*TEXTE EXTRAIT*.
L’avenir de la desserte par transport public du Ve arrondissement de Lyon et de la commune de Tassin prend désormais la forme d’un tramway. Après une décennie d’annonces, de promesses, de concertations et d’atermoiements autour d’une nouvelle ligne de métro qui serait partie à l’assaut du plateau urbain de l’ouest de Lyon, le Syndicat des transports de l’agglomération lyonnaise (Sytral) a annoncé son choix. Il ambitionne de diviser par deux le devis d’investissement en abandonnant le projet de métro au bénéfice d'un tramway semi-enterré. Ce dernier, qualifié de « tramway express », voit sa mise en service projetée en 2032, soit une dizaine d’années pour concertations, études et travaux. Parallèlement, le Sytral a annoncé l’abandon du projet de téléphérique reliant le même plateau ouest, mais plus au sud, et la presqu’île de Lyon.

*EXERCICES*.
[1] D'après le texte sur la desserte de l'ouest lyonnais, en quelle année la mise en service du tramway express est-elle projetée ?
[2] Dans les lignes, recopiez à l'identique le passage qui commence à la ligne contenant « Task: Click comment » et s'arrête après la ligne contenant « The image size is (1338, 694). (1027, 98) ».
Le texte et les lignes n'ont aucun lien entre eux.

*DONNÉES*.

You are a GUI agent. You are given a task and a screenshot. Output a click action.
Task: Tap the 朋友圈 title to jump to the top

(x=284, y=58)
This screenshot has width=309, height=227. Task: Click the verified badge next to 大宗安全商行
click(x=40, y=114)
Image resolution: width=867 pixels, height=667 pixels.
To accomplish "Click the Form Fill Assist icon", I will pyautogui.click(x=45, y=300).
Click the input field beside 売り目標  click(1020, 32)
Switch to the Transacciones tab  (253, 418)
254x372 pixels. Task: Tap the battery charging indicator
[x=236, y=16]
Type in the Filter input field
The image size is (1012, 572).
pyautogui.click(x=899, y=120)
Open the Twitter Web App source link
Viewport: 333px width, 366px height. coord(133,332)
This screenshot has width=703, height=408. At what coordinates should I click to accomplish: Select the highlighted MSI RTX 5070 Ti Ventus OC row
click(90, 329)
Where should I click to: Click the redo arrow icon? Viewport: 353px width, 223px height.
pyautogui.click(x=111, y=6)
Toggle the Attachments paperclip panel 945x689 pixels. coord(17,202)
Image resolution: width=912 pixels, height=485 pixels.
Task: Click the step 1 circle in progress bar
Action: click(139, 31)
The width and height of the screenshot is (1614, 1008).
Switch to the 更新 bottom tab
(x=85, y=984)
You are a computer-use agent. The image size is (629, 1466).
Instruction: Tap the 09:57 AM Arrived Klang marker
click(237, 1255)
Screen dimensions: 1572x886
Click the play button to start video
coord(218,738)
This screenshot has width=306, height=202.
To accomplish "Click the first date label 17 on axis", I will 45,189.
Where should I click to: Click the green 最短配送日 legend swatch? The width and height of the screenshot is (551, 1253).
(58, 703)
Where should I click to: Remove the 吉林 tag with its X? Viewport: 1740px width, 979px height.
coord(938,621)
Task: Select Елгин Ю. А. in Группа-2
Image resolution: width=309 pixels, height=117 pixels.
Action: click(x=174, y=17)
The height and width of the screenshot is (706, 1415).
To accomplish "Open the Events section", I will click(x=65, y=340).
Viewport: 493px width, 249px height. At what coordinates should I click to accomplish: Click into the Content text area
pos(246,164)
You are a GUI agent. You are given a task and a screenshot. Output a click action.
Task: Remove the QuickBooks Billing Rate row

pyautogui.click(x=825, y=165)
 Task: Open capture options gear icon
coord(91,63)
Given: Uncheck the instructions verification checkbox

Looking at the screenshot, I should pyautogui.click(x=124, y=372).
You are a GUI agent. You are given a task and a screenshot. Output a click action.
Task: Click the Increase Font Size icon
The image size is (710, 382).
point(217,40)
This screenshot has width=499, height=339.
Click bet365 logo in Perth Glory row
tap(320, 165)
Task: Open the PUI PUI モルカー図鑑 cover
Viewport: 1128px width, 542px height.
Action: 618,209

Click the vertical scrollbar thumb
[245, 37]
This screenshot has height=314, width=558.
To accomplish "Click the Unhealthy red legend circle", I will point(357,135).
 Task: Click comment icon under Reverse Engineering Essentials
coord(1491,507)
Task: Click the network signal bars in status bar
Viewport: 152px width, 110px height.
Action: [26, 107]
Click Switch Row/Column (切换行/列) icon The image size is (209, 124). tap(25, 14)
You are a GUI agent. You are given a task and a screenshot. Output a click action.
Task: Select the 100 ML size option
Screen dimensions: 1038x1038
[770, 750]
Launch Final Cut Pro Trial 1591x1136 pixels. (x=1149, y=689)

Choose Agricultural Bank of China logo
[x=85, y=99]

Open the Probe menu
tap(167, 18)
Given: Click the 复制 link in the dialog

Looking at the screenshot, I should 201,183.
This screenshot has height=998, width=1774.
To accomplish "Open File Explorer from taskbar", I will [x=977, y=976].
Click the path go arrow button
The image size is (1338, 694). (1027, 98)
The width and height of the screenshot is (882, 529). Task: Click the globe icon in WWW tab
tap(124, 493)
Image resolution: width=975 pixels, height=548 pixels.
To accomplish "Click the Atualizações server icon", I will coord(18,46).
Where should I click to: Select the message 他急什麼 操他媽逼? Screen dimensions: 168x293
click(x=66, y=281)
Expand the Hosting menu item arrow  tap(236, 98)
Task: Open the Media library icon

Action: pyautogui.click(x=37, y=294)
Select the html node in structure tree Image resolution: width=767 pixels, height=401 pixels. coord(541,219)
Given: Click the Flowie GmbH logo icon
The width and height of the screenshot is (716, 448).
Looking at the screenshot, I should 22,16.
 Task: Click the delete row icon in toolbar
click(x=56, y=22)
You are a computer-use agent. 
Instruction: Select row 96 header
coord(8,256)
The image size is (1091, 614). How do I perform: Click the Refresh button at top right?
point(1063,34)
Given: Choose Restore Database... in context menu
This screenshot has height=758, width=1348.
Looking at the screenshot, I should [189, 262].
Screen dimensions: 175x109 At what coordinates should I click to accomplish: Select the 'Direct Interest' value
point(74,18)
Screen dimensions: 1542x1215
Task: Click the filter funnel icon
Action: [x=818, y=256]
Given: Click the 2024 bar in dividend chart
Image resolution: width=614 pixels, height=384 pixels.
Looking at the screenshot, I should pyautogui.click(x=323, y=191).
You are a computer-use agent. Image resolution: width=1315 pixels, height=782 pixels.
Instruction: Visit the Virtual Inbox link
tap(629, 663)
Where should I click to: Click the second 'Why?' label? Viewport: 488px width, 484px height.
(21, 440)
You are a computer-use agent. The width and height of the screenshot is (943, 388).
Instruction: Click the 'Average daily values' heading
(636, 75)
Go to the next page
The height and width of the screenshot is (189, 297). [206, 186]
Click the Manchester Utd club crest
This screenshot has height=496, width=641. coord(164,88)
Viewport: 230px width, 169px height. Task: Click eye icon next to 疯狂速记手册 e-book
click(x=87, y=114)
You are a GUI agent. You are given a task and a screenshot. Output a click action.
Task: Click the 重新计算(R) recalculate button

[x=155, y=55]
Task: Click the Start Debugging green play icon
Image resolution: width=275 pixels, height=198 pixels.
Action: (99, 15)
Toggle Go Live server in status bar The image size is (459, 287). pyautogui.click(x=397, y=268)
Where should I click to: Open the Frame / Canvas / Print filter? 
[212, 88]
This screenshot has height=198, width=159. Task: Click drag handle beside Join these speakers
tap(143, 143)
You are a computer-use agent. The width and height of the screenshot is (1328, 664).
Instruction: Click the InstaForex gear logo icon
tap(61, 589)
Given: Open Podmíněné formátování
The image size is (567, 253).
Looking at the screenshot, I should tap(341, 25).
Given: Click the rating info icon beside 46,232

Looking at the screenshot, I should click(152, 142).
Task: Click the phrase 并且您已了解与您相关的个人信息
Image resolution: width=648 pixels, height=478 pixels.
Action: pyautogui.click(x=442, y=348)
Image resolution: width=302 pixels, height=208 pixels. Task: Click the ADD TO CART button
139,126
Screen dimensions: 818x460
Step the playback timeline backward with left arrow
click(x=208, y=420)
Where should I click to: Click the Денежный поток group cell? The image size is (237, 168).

*CORRIGÉS*.
[1] En 2032.

[2]
 Task: Click comment icon under Reverse Engineering Essentials
coord(1491,507)
Task: Click the network signal bars in status bar
Viewport: 152px width, 110px height.
Action: [26, 107]
Click Switch Row/Column (切换行/列) icon The image size is (209, 124). tap(25, 14)
You are a GUI agent. You are given a task and a screenshot. Output a click action.
Task: Select the 100 ML size option
Screen dimensions: 1038x1038
[770, 750]
Launch Final Cut Pro Trial 1591x1136 pixels. (x=1149, y=689)

Choose Agricultural Bank of China logo
[x=85, y=99]

Open the Probe menu
tap(167, 18)
Given: Click the 复制 link in the dialog

Looking at the screenshot, I should 201,183.
This screenshot has height=998, width=1774.
To accomplish "Open File Explorer from taskbar", I will [x=977, y=976].
Click the path go arrow button
The image size is (1338, 694). (1027, 98)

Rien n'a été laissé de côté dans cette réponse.